長野県のニュース

憲法の岐路 自民の対応 首相の言いなりなのか

 安倍晋三首相の改憲提案を受けた動きが自民党内で進んでいる。

 党憲法改正推進本部の全体会合では、本部長の保岡興治元法相が議論を加速させると強調した。

 「首相1強」の党内事情から見て、首相の言いなりになる心配が否定できない。今後を厳しく見ていかなくてはならない。
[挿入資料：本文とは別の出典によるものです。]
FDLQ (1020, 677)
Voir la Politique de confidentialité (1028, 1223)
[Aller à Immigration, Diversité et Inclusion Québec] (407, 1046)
 首相は3日、憲法改正を訴える会合に党総裁として寄せたビデオメッセージで9条改憲への決意を表明した。提示したのは、戦争放棄の1項と戦力不保持などの2項を残しつつ、自衛隊を明文で書き込むという考え方である。

 2012年に発表した党の改憲草案は、9条を大幅に書き換えている。「自衛権の発動を妨げるものではない」と規定し、国防軍の保持を盛り込んだ。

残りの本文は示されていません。